Da anni io e Leonardo Spadoni siamo appassionati di arte e in particolare quella moderna. Lo scorso giugno, appena usciti dalla mostra di Raffaello nelle Scuderie del Quirinale, abbiamo incrociato l’amico Vittorio Sgarbi. Causalmente dovevamo compiere lo stesso tragitto di strada ed è quindi salito sulla nostra auto; durante il viaggio ci ha spiegato in dettaglio l’opera di Enrico e infine ci ha chiesto se avessimo un magazzino disimpegnato per terminarla. “Un magazzino? Ma noi possiamo mettergli a disposizione un’area ad hoc in un piano del Mercato Coperto di Ravenna!”, gli abbiamo risposto. 

Non abbiamo esitato un attimo a supportare Enrico in quanto crediamo fermamente nell’utilità dell’arte come messaggio universale di bellezza, pace e anche un modo di condividere con altri la nostra passione.  

Il nostro bellissimo patrimonio culturale è anche fonte di lavoro e reddito. Lei crede che l’imprenditorialità italiana, dopo questo periodo di crisi dovuto al Covid, riuscirà ancora a supportare eccellenze come Enrico Mazzone? In altre parole, ci saranno ancora benefattori come lei e Spadoni, di cui l’Italia ha bisogno e deve essere fiera? Purtroppo l’alternativa che vedo è l’ingerenza di società straniere più che desiderose di acchiappare il nostro patrimonio e farne una fonte di business.  

Sono d’accordo con lei nel ritenere che la presenza di investimenti stranieri sul nostro patrimonio culturale sia un rischio perché è indubbio che possa essere sollecitata da scopi prettamente di business. 

Supportare l’arte per noi, che lavoriamo nel settore alimentare, non è una questione legata al mondo degli affari, ma alla passione.
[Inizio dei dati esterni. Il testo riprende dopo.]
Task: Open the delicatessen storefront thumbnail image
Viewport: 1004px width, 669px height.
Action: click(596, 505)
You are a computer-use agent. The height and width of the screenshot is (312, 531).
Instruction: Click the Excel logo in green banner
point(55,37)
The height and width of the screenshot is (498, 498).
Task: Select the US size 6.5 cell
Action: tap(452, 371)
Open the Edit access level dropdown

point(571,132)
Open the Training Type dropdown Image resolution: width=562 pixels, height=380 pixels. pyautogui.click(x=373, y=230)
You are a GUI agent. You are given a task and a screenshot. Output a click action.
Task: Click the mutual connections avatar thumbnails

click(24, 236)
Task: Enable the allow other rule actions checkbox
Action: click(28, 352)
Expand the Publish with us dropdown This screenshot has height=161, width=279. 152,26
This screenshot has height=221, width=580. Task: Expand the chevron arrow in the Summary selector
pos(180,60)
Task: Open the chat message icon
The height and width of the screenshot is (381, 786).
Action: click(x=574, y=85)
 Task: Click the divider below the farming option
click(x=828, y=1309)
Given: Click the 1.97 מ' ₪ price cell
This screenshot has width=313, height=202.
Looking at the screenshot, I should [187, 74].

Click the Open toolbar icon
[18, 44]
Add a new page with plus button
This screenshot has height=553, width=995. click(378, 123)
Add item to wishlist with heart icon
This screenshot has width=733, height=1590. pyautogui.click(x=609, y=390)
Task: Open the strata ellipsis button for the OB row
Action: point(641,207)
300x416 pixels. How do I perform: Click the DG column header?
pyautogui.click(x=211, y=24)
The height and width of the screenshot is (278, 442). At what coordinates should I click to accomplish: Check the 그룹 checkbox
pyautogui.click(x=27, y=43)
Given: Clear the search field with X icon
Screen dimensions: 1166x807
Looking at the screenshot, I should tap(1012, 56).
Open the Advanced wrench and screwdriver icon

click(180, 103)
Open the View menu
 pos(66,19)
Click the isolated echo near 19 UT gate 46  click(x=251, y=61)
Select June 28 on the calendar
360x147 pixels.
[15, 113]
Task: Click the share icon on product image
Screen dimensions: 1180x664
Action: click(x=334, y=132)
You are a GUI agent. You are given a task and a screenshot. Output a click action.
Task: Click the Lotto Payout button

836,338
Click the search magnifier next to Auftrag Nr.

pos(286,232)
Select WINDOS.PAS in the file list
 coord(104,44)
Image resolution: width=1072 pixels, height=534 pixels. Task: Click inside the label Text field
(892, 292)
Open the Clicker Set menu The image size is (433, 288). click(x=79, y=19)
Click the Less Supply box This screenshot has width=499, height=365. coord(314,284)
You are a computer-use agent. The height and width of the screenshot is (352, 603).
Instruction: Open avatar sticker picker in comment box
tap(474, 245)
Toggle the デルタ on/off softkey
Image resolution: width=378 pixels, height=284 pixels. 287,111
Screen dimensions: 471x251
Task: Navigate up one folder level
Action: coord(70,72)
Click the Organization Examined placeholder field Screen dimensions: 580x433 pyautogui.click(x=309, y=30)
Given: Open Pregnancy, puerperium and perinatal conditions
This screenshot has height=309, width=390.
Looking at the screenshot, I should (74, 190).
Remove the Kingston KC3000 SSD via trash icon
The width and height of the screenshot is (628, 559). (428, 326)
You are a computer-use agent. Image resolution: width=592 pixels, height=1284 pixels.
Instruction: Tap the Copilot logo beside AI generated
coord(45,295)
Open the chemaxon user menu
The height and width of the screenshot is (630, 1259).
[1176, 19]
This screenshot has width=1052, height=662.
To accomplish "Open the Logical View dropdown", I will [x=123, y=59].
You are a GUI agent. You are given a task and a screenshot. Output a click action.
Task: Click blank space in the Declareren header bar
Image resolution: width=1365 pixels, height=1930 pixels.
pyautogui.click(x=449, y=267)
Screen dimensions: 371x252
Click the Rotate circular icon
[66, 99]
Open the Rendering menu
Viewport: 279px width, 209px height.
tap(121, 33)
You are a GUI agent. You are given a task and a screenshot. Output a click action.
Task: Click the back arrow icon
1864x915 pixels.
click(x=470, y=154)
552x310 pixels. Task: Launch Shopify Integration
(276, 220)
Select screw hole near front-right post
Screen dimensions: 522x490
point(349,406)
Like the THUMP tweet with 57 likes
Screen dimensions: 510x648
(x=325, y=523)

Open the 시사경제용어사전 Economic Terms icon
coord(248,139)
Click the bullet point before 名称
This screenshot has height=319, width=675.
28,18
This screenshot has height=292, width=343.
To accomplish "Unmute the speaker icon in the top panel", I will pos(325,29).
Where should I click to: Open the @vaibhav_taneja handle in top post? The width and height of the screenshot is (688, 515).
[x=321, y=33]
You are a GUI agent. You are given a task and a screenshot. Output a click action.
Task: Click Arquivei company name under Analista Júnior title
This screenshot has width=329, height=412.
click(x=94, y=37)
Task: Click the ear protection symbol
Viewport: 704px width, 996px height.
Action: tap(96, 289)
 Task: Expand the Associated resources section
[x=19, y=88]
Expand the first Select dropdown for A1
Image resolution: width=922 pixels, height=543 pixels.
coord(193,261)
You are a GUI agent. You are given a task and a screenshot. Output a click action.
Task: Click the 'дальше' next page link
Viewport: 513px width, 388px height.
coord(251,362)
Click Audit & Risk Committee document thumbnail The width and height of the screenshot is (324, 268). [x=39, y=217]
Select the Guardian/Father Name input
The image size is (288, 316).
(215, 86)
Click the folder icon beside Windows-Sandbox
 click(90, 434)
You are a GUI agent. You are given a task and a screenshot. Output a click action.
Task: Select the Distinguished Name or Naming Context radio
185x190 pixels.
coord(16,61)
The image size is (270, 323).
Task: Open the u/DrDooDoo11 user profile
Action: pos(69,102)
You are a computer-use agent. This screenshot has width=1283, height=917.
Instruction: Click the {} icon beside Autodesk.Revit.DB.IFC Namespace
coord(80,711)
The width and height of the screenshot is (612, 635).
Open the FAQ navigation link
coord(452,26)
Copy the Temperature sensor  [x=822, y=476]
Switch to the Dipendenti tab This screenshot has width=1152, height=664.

Non c’è soddisfazione più grande che restaurare opere e metterle a disposizione del pubblico. Inoltre mi piace constatare che esistono risvolti in termini di azienda e di team: si fa squadra tra i collaboratori e sinergia con altri appassionati e con il territorio. 

Sono sicura che l’aiuto imprenditoriale al nostro patrimonio artistico sarebbe maggiore se esistessero dei concreti benefici da parte del governo, per esempio sgravi fiscali.

In questi ultimi anni Leonardo ed io ci siamo adoperati in modo particolare nel valorizzare il nostro territorio. Un esempio è stata la riapertura del Mercato Coperto di Ravenna lo scorso dicembre. Abbiamo restaurato pezzi unici di antiquariato e ne abbiamo raccolti altri più moderni per far rivivere il fascino delle epoche attraversate dal Mercato: un tavolo ricavato da un’antica barca lagunare, i disegni originali di Benito Jacovitti, i banchi Deco degli anni ’30, i manichini e i pupazzi in cartapesta degli anni ’50.  

Ogni pezzo è unico, autentico e vero e questi sono per noi valori di vita.